# First flathead of the year



## rustyfish (Apr 27, 2004)

Went out in my kayak today on Lake White just before the storm set in. I was trying to get to catch my first catfish out of a kayak. And I did twice, the same fish twice (5 lb flathead). Caught it first on a piece of shrimp, swallowed the hook so I had to cut the line. Then 30 minutes later my bobber with shiner went down, hey look another flathead........ Wait is that my cut line. Wish I could have stayed out longer but I figured this storm would be a bad one. Sorry no pics I didn't have my phone with me.

Outdoor Hub mobile, the outdoor information engine


----------



## flyphisherman (Jul 7, 2009)

That's cool you got your first catfish on the yak. 

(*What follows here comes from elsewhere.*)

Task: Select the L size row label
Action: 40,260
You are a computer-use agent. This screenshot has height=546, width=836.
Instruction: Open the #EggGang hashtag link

Just wait till you get a really BIG one from the yak. This big fish take you on a nice tour of the lake as you get towed around....it's a lot of fun.

Good luck


----------



## JustWannaGoFishing (May 3, 2012)

Guess that cat was hungry. Do you do much fishing in lake white? Is there some nice cats in there? I live in chillicothe. Never fished there before. Its a pretty lake. I'm just looking to try some new spots this yr. Don't care where...as long as i'm fishing. lol


----------



## rustyfish (Apr 27, 2004)

Lake white is small and 90% houses and private property. Hard to fish without a boat. It has good bass fishing and alot of spotted bass. Crappie are mostly stunted but I have seen 16-17" ones pulled out. There are some nice channels but they can be hard to find. I have seen many 20-40 pound flatheads pulled out of the lake but there are a few guys jugging and setting banklines that keep all they catch so the numbers are going down. I know 1 guy alone that has already kept 8 flatheads 20-40 pounds this year and he is not the only one. That lake is too small for that. I have alway fished there because i have always lived within a few miles, but it may not be worth the trip without a boat.


----------



## JustWannaGoFishing (May 3, 2012)

ok, thanks for the info. maybe one day i'm gonna invest in a kayak. i looked at them last summer. easy to launch an get 2 some spots. yes, i agree...when u take them out at that rate, you are gonna deplete the numbers an size.


----------